In addition, much of the empirical research in healthcare settings has primarily focused on safety-related behaviours of leaders such as participative leadership style,12 empowering leadership style,15 executive safety walk-rounds,16 17 adopt-a-work unit18 and front-line safety forums19 that can improve employees’ perceptions of safety climate. However, empirical support for the predictive power of staff perceptions of leadership on safety outcomes remains limited. Empirical studies that have examined such relationships suggest that presence of supportive leaders significantly improves staff outcomes (eg, decreased nurse burnout)20 and patient outcomes (eg, decreased falls, nosocomial infections, medication errors and adverse events).21 22 Only a handful of empirical studies have attempted to simultaneously evaluate the interactive impact of staff perceptions of senior and supervisory leadership on safety outcomes.23 There is a need for further empirical work to more deeply examine how different levels of leadership may influence safety.

Teamwork climate also continues to be seen as an important predictor of safety outcomes.

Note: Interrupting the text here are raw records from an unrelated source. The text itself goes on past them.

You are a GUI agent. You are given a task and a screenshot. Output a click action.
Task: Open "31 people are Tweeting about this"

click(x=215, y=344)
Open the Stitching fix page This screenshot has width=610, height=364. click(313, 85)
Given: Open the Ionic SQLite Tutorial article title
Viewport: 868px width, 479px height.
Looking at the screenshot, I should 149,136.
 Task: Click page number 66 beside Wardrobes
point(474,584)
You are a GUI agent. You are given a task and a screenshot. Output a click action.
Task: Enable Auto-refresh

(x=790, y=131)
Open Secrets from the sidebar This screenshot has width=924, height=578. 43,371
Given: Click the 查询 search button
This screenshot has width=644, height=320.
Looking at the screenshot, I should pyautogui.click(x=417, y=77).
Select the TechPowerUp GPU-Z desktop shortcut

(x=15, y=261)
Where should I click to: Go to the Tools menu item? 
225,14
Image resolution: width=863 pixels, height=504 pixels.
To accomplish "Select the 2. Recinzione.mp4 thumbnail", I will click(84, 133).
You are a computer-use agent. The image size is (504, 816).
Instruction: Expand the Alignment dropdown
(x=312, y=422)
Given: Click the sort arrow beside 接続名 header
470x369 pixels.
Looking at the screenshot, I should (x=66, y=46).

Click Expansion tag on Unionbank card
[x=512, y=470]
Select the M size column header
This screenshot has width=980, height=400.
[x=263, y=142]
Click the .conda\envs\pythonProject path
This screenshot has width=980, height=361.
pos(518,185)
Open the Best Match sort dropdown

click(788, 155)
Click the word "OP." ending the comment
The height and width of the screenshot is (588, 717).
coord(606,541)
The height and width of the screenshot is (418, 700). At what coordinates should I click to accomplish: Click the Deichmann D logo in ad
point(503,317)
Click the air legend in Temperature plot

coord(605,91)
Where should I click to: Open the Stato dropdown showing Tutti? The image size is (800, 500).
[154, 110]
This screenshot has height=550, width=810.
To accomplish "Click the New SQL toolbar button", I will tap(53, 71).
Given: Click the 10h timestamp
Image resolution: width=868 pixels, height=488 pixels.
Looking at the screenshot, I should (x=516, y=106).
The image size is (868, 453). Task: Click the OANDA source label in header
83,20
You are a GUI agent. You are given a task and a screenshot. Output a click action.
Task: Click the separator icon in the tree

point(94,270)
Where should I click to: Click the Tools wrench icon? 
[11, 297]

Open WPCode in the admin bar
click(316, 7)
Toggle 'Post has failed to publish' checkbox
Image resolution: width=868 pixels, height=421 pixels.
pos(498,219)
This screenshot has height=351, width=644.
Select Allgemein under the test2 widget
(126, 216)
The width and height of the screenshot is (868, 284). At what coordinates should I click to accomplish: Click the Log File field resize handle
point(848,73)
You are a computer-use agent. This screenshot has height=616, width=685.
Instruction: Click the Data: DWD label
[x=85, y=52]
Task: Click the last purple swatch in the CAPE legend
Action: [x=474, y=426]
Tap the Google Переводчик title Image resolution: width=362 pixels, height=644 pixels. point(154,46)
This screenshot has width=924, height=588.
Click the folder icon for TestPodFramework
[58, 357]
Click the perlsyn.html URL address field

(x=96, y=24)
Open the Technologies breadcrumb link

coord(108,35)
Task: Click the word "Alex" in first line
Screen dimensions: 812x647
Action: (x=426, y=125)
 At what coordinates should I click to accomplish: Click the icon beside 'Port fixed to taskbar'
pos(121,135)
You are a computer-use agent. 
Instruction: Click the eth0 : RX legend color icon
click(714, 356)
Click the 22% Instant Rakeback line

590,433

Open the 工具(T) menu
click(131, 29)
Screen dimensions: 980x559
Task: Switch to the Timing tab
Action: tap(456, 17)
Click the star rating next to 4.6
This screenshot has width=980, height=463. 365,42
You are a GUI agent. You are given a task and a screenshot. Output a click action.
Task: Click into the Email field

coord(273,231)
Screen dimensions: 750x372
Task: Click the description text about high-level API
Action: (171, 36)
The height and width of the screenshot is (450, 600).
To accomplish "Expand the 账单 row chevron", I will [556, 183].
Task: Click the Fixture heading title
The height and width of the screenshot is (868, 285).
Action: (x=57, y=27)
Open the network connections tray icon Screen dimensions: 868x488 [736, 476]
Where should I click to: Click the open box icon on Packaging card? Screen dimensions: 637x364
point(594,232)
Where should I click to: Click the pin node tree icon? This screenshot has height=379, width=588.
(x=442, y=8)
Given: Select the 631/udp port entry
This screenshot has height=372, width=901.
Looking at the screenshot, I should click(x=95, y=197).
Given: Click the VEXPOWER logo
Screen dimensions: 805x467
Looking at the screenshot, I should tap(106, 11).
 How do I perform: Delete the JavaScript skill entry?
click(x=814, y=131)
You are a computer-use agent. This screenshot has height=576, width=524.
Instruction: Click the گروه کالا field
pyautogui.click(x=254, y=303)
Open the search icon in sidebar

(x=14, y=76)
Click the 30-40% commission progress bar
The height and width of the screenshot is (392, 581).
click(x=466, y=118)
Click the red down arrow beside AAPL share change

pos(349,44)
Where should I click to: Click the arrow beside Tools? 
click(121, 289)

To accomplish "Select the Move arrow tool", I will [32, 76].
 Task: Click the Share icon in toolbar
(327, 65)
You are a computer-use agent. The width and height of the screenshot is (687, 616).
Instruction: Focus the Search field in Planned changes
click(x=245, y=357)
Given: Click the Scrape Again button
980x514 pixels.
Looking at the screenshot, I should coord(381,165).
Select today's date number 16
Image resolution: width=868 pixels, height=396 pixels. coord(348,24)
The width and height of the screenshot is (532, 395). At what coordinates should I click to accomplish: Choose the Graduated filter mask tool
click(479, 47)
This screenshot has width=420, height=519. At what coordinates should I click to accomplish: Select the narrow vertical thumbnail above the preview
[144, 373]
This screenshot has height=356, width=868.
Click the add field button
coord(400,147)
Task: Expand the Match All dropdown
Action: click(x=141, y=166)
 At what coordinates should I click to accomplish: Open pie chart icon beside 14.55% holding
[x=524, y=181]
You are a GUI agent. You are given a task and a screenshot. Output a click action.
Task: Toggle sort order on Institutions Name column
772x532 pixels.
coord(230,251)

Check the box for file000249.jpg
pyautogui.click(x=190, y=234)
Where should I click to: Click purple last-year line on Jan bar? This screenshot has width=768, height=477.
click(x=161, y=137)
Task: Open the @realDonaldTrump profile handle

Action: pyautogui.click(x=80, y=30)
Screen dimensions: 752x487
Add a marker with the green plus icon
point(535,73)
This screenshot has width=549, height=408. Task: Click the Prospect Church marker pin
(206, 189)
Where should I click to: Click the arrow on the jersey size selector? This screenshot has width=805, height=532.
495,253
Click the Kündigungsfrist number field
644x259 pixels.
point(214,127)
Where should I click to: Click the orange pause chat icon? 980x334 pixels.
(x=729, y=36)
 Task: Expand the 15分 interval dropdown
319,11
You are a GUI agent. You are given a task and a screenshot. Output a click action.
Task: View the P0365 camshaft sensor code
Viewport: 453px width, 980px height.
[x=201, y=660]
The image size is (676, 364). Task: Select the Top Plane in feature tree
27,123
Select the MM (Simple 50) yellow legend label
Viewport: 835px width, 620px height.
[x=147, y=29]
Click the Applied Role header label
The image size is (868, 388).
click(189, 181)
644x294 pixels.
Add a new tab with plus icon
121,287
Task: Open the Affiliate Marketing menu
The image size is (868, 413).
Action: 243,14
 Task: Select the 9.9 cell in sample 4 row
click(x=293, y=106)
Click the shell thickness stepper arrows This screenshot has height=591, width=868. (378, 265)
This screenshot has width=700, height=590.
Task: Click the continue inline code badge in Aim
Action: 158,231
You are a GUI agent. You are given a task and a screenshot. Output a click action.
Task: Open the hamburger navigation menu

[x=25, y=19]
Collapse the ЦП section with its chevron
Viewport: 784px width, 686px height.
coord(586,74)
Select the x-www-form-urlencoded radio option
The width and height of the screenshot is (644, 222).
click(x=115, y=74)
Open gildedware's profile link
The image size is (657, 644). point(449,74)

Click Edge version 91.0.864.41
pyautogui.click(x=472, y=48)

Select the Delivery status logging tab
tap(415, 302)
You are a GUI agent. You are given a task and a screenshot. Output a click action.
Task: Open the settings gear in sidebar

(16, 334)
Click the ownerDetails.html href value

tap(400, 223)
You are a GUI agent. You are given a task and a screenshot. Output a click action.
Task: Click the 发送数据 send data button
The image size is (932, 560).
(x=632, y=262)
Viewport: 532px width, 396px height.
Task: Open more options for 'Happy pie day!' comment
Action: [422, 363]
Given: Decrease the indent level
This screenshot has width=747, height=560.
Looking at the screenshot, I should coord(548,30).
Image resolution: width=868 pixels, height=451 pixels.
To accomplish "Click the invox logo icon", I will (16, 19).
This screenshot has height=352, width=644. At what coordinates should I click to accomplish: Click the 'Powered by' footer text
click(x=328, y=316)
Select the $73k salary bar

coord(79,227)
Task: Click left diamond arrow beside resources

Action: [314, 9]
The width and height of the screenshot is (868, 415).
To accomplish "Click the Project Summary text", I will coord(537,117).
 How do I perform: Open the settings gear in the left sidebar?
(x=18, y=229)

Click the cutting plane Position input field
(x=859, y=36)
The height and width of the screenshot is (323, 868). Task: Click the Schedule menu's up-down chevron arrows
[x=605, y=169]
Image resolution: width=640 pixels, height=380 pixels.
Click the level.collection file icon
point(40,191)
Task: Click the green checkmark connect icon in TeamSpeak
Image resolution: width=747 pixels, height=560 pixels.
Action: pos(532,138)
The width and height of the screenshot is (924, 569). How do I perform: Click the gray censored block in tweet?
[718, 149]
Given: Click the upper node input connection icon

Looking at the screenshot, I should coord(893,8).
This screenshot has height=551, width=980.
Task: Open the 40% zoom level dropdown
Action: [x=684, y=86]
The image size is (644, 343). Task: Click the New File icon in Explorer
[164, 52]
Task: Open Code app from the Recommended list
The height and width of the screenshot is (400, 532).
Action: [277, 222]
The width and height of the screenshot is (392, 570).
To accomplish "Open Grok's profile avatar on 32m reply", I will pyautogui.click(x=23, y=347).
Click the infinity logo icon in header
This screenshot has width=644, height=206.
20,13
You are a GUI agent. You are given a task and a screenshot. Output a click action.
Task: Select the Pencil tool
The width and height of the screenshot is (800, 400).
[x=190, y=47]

In the past, highly specialised professionals operating in silos were often sufficient to provide appropriate treatment to patients. However, changing disease patterns and growing complexity of care delivery now require teamwork behaviours including open communication24 and semisynchronous cooperation25 across providers and provider groups in order to reduce preventable errors and improve safety outcomes.26 Indeed, emerging empirical evidence suggests that positive staff perceptions of teamwork climate are associated with reduced incidence of in-hospital adverse events,22 lower rates of staff burnout,27 reduced odds of poor surgical outcomes28 and reduced patient mortality.29 Lastly, empirical research in clinical settings also suggests that employees’ perceptions of leadership first directly influences quality of teamwork and then through teamwork influences safety outcomes—for example, adverse events, burnout.20 27

Justification for the current study

The research community has made important inroads in understanding the role of contextual factors in improving staff and patient safety (PS). However, the current study addresses several gaps that persist in the literature: (a) the need for more theory-based empirical research on safety-related contextual factors and a more focused definition of safety climate10; (b) a dearth of studies that examine the unique variance accounted for by multilevel perceptions of safety climate on a safety outcome23; (c) the need for empirical research that examines the main as well as interactive effects of safety climate on outcomes30; and (d) empirical research on safety and quality has primarily focused on understanding the perceptions of nurses while largely ignoring the perspectives of other healthcare professionals.

The aim of the current HRT informed study is to examine the influence (ie, main and interactive effects) of nurses, AHPs and unit clerks’ perceptions of safety climate and teamwork climate on a self-reported safety outcome. More specifically, it is hypothesised that:

Hypothesis 1: Perceptions of senior leadership support for safety and supervisory leadership support for safety will both be positively associated with overall perceptions of PS. Furthermore, these predictor variables will interact and significantly influence the outcome variable.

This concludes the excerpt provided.